LETTRE DE MALMÖ
Quand des vignerons se retrouvent, la coutume veut qu’ils s’offrent une bouteille. Pour les Français, les Italiens ou les Allemands, rien de très compliqué : il suffit d’aller en chercher une à la cave. Viticulteur à Klagshamn, près de Malmö, dans le sud de la Suède, Murat Soufrakis, ne connaît pas ce luxe. Dès que son vin est mis en bouteille, il part à Systembolaget, la compagnie d’Etat qui détient le monopole sur la vente d’alcool dans tout le pays. Si Murat veut en offrir une, il doit l’acheter dans une des boutiques du monopole. Même chose s’il veut en boire une au dîner.
Récemment, des touristes belges et allemands l’ont contacté : ils venaient dans la région et voulaient faire une dégustation chez lui, fin juin, pour la fête de Midsommar. « J’ai dû leur expliquer que je ne pourrais pas leur vendre de vin, même une bouteille, et qu’ils ne pourraient pas non plus en acheter à Systembolaget puisque, ce week-end-là, les magasins ferment dès le jeudi soir pour ne rouvrir que le lundi. » Les touristes ont moyennement apprécié : « Beaucoup ont du mal à comprendre que ce n’est pas personnel, mais que ce sont les règles en Suède, aussi bizarres soient-elles », explique le viticulteur.
Des règles qui pourraient bientôt changer.
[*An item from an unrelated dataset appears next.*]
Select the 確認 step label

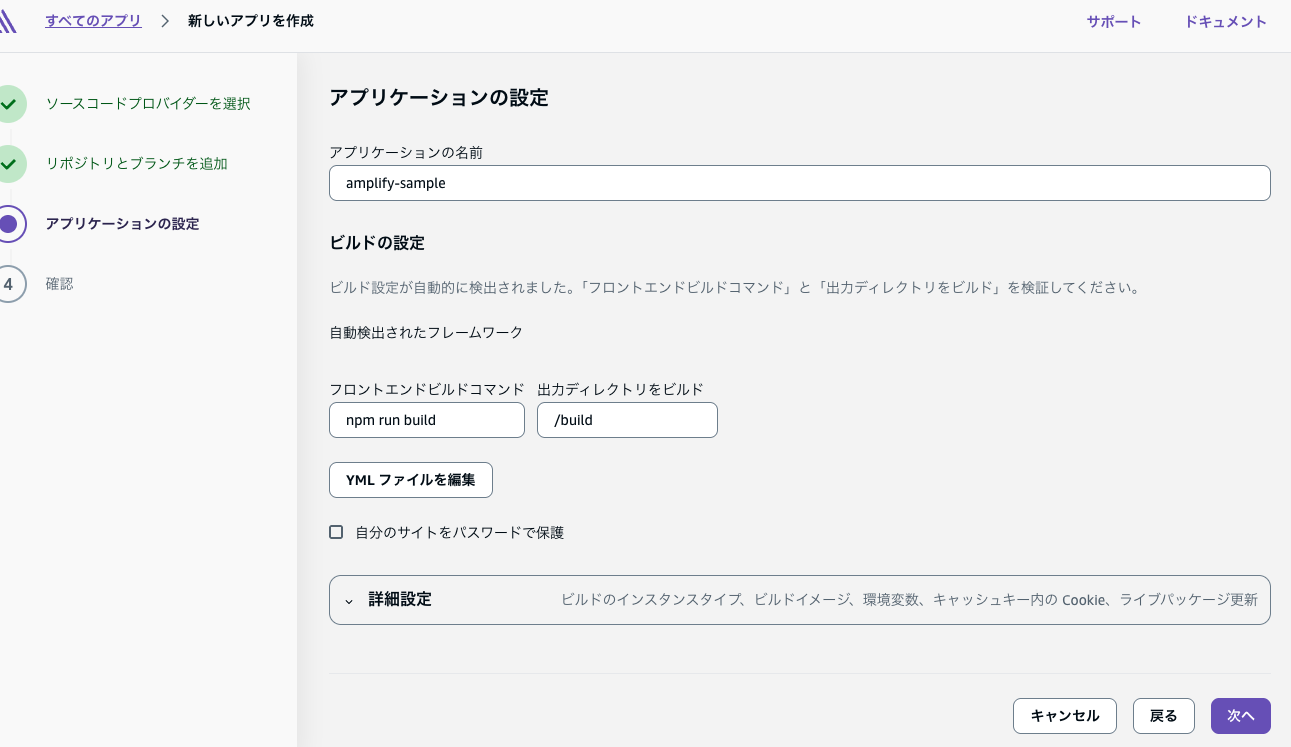60,284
Le 5 juin, le gouvernement de centre droit, soutenu par l’extrême droite, a annoncé qu’il voulait autoriser la vente d’alcool chez le producteur. « La Suède va devenir un peu plus comme l’Europe », s’est félicité le premier ministre conservateur, Ulf Kristersson, évoquant une « réforme très attendue en faveur de la liberté ». Mais faut-il encore que Bruxelles donne son accord, car si la Suède a été autorisée à maintenir son monopole, après son adhésion à l’Union européenne (UE) en 1994, c’est sous des conditions bien particulières.
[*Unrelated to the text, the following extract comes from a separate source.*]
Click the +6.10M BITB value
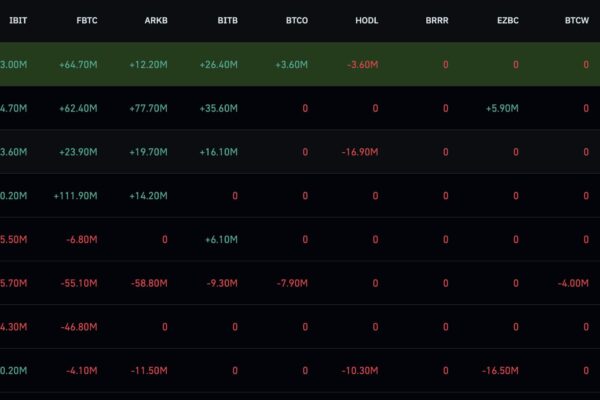The width and height of the screenshot is (600, 400). [x=222, y=240]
« Systembolaget ne doit pas réserver de traitement de faveur aux alcools suédois par rapport aux produits étrangers », explique Malin Sandquist, responsable opérationnelle au sein de la compagnie publique. Le monopole n’a pas non plus pour objectif de faire des profits. « Les vendeurs sont formés pour donner des conseils, pas pour inciter à la consommation », précise Mme Sandquist. Systembolaget ne fait donc pas de publicité, ni de soldes, maintient des horaires d’ouverture stricts, ainsi qu’un contrôle minutieux de l’âge : la vente aux moins de 20 ans est interdite.
Actuellement, les Suédois peuvent acheter du vin, de la bière ou de l’aquavit dans les 450 boutiques de « Systemet », en plus des bars et des restaurants. Avec la réforme envisagée par le gouvernement, environ six cents nouveaux points de vente verront le jour. A Bruxelles, le lobby du vin a déjà fait savoir qu’il ferait tout pour s’y opposer, arguant qu’autoriser la vente privée chez les producteurs suédois tout en forçant les vignerons étrangers à passer par Systembolaget constitue une violation des règles de la concurrence et une raison suffisante d’annuler la dérogation obtenue par Stockholm en 1994.